ACTIVITY: Could you copy, exactly as written, every line from the first line of the records through the one containing "[X] (62, 541)"?

Collected data:
________________
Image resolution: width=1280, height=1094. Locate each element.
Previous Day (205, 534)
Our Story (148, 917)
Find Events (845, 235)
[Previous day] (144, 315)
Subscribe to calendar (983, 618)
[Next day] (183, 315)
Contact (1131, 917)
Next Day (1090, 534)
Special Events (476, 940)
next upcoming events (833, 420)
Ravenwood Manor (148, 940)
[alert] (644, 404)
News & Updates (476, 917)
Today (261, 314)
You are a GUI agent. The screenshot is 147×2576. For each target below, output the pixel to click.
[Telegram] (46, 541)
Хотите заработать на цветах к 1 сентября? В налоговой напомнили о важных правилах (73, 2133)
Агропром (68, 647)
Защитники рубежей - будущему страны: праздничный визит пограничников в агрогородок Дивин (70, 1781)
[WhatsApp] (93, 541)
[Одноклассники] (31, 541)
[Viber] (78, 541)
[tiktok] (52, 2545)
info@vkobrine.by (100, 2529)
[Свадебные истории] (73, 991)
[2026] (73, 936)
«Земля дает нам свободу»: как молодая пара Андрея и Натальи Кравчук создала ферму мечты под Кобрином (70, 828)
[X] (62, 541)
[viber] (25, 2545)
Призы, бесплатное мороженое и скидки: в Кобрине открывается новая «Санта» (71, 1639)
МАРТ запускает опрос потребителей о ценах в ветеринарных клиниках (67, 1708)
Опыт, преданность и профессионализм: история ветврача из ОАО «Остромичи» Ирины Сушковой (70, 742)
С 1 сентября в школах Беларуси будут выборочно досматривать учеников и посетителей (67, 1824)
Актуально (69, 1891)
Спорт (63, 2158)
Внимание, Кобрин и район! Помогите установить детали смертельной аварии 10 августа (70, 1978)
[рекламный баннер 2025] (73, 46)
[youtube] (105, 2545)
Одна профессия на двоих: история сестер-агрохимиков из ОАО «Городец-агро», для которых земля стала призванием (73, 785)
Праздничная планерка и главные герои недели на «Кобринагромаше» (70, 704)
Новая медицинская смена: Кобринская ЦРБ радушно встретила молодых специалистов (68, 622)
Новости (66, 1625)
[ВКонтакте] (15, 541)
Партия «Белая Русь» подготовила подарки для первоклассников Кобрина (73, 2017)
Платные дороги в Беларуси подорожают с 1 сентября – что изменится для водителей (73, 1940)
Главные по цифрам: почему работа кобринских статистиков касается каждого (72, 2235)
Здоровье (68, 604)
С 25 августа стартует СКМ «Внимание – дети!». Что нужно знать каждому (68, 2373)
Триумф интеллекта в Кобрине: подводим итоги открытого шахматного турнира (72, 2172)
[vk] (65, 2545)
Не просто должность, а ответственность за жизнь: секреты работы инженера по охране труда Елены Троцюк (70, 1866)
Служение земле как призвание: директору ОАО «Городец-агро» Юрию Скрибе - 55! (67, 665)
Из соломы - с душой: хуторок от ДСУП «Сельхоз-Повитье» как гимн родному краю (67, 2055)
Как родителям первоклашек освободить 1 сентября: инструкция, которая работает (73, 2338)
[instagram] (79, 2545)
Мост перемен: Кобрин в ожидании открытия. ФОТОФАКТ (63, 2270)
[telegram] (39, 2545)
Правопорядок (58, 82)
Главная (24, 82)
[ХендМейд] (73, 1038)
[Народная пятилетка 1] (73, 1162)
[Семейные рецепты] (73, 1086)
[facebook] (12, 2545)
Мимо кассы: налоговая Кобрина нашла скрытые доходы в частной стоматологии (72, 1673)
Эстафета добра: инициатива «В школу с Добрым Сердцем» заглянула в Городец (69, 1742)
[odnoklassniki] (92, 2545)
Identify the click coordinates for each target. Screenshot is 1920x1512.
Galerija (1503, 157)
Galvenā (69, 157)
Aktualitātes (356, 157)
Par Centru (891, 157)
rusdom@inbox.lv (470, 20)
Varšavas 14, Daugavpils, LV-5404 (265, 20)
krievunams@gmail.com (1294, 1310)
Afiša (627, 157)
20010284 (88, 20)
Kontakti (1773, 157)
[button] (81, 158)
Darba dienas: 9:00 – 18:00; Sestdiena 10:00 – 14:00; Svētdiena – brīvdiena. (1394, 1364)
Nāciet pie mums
________________
RESPONSE BOX:
Image resolution: width=1280, height=1094. Locate each element.
Previous Day (205, 534)
Our Story (148, 917)
Find Events (845, 235)
[Previous day] (144, 315)
Subscribe to calendar (983, 618)
[Next day] (183, 315)
Contact (1131, 917)
Next Day (1090, 534)
Special Events (476, 940)
next upcoming events (833, 420)
Ravenwood Manor (148, 940)
[alert] (644, 404)
News & Updates (476, 917)
Today (261, 314)
You are a GUI agent. The screenshot is 147×2576. For each target below, output the pixel to click.
[Telegram] (46, 541)
Хотите заработать на цветах к 1 сентября? В налоговой напомнили о важных правилах (73, 2133)
Агропром (68, 647)
Защитники рубежей - будущему страны: праздничный визит пограничников в агрогородок Дивин (70, 1781)
[WhatsApp] (93, 541)
[Одноклассники] (31, 541)
[Viber] (78, 541)
[tiktok] (52, 2545)
info@vkobrine.by (100, 2529)
[Свадебные истории] (73, 991)
[2026] (73, 936)
«Земля дает нам свободу»: как молодая пара Андрея и Натальи Кравчук создала ферму мечты под Кобрином (70, 828)
[X] (62, 541)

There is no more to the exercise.